As well as helping redraft the baseline, Permian is also responsible for selling the project’s carbon credits. The more credits Katingan produces, the higher Permian’s profits, leading to concerns over a potential conflict of interest.

“There is certainly room for project developers to develop flawed methodologies that could later financially benefit them,” said Thales West, a fellow at the New Zealand Forest Research Institute.

In a recent submission to a task force on offsetting markets headed by the former governor of the Bank of England, Mark Carney, Permian “strongly disagreed” with plans for project baselines to be written “by external third parties with no financial or commercial interests in the project”—a requirement which would have excluded it from making forecasts for Katingan.

“There is certainly room for project developers to develop flawed methodologies that could later financially benefit them”

West, a former auditor of offsetting projects, said he would be in favour of this proposal to avoid “the approval of flawed methodologies”.

In its online statement, Permian said there was no conflict of interest at Katingan and restated its opposition to the task force’s proposal, saying it is not “possible or practical”.

The task force’s recently established governance body will make a decision on this requirement and others in the coming months.
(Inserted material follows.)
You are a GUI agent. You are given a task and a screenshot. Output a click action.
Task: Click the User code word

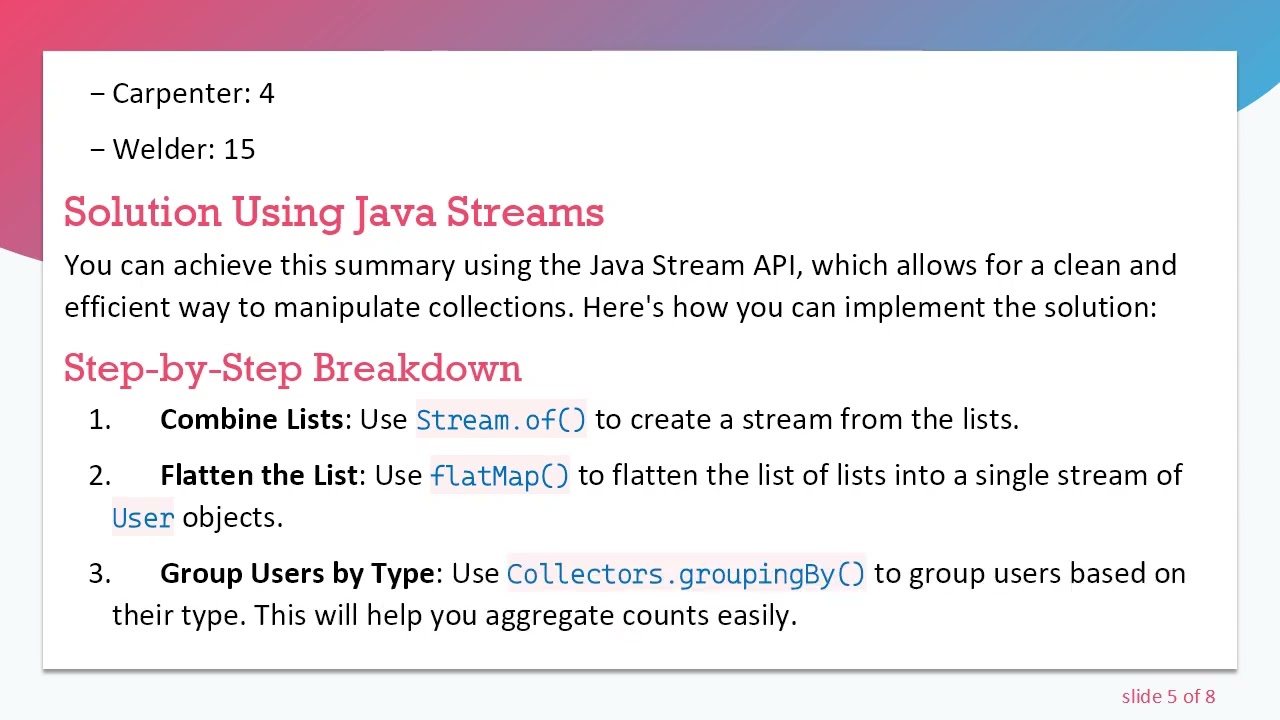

A spokesperson for the task force told SourceMaterial that “some difference of opinion” is “expected and natural”.

A million trees

In May, SourceMaterial reported that the Cordillera Azul National Park in Peru, whose famous Blue Mountains feature in Shell’s billboard campaigns, has been protected by law since 2001, seven years before it started claiming carbon credits.

In the UK, Shell is the sole funder of a project to plant or regenerate one million trees in the Scottish Highlands. But the £5m Glengarry project is also included in Scottish government tree-planting targets, meaning its climate benefits are being counted twice. 

“We can’t really be sure that they are adding more climate action,” said Dufrasne of Carbon Market Watch.

Glengarry has not yet issued any carbon credits but Shell confirmed that it plans to use credits from the project as part of Drive Carbon Neutral in future.

Glengarry, Scotland (Picture: David Campbell)

A spokesperson for Forestry Land Scotland told SourceMaterial Shell was entitled to claim the emissions reductions even though the trees are also being counted by the government, but Dufrasne said this was a “loophole”.

While the UK government is obligated under the Paris climate agreement to pursue climate mitigation measures, as a private corporation Shell is not.

“The issue is that Shell’s consumers may think that they are funding something that goes beyond existing climate pledges or obligations,” said Lambert Schneider, a carbon market expert at Oeko-Institut in Germany. Shell’s ‘carbon-neutral’ claim is “questionable”, he said.

Corporations’ use of nature schemes already backed by governments is one of the issues set to be debated next month as world leaders meet in Glasgow for the most significant climate change summit since the 2015 Paris deal.

Without reforms to address double-counting and contentious methodologies the carbon offsetting market risks decline, said Schneider.

“At the moment the issue is that offsetting projects between governments and companies are not very credible in the eyes of some people,” he said. “Investments could dry up.”